> **Görev Tanımı**:
Aşağıdaki 3. Boğaz Köprüsü yazısına dayanarak şu soruları yanıtlayın:
(a) Araçların üzerinde hangi ifade yazıyor?
(b) Selim Paşa'ya yapılacağı söylenen arıtma tesisleri hangi yıldan bu yana İBB'nin yatırım programlarında yer alıyor?
(c) Bitmediği söylenen köprü hangi derenin üzerindedir?

> **Belge Alıntısı**:
┄┄┄┄┄┄

Ahmet Yücegök

3. BOĞAZ KÖPRÜSÜ

“İSKİ Çalışıyor”
Araçların üzerinde öyle yazıyor.
Bir dönem, Silivri içine koca, koca boruları, künkleri yaydılar. Öyle bir çalışma ki gerçek sanırsın. Sonradan ortaya çıktı ki mesele hizmet değil algı yaratmakmış.
Ve, ilk başlarda bu algı da oluşmuştu.
Öyle ki henüz ortada bir şey yokken “Silivri'nin (100) Yıllık altyapı sorunu çözülüyor” dediler. Yetmedi, “çözüldü” dediler v.s.
Silivri sokaklarında o kocaman boruları, künkleri görenler de, ilk yağmura kadar bunlara inandılar.
Keza Selim paşa'ya yıllardır yapılacağı söylenen “arıtma tesisleri”. Bunlar, 2010 Yılından bu yana İBB'nin yatırım programlarında mevcuttur, isteyen bakabilir. Ne var ki o yıllardan sonra başlayan 3.Boğaz Köprüsü neredeyse bitti, bizim Boğluca Deresi üzerindeki köprü bitmedi. Keza, Nazım Hikmet Heykeli yanında yapılan çalışma...
Bunlar, 2009-2010'dan bu güne , Metin Karakaş'tan başlayarak, kaç AKP İlçe Başkanı eskitti saymadım bile. Ve, biliyorum ki, çalışma dedikleri bu hızla giderse, İlçe Başkanı Rıfat Kutlu'yu da eskitecek. O istediği kadar, “Silivri Belediyesi hiçbir iş yapmıyor, bütün işleri İBB yapıyor” desin dursun.

┄┄┄┄┄┄

> **Veri Alıntısı**:
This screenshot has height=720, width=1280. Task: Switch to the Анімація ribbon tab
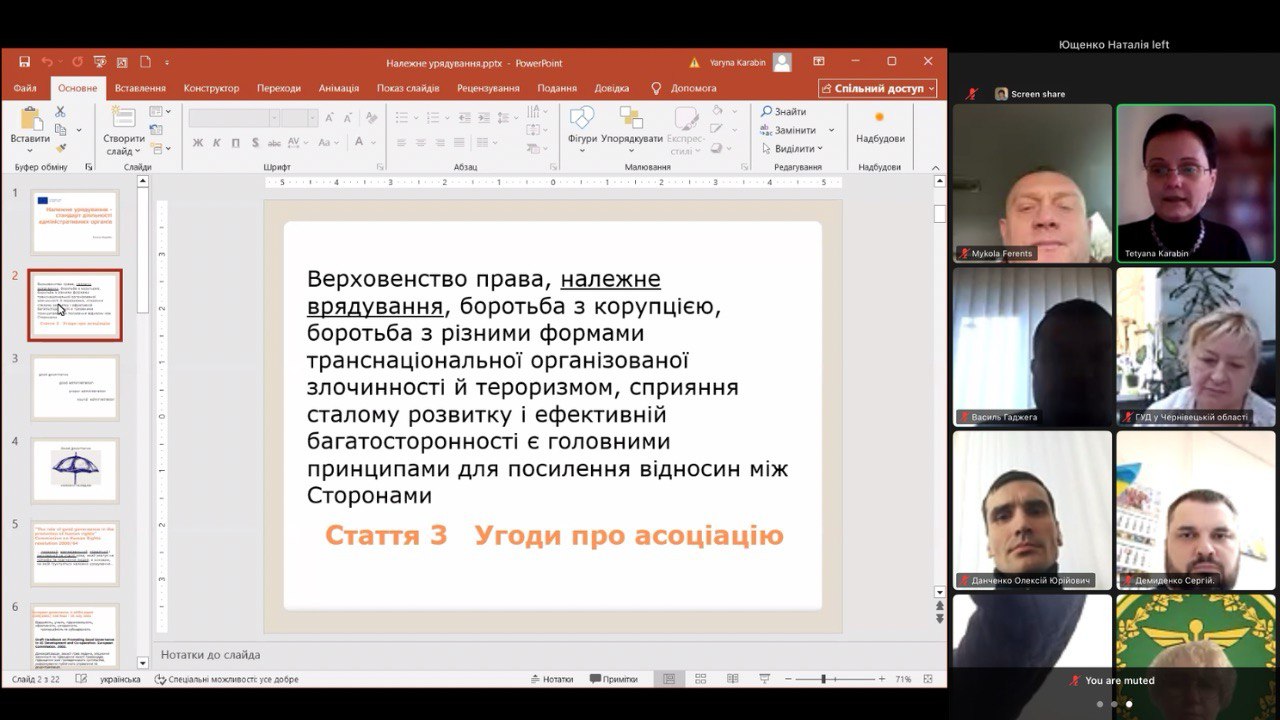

┄┄┄┄┄┄

> **Alıştırmanın Çıktısı**:
(a) "İSKİ Çalışıyor"
(b) 2010
(c) Boğluca Deresi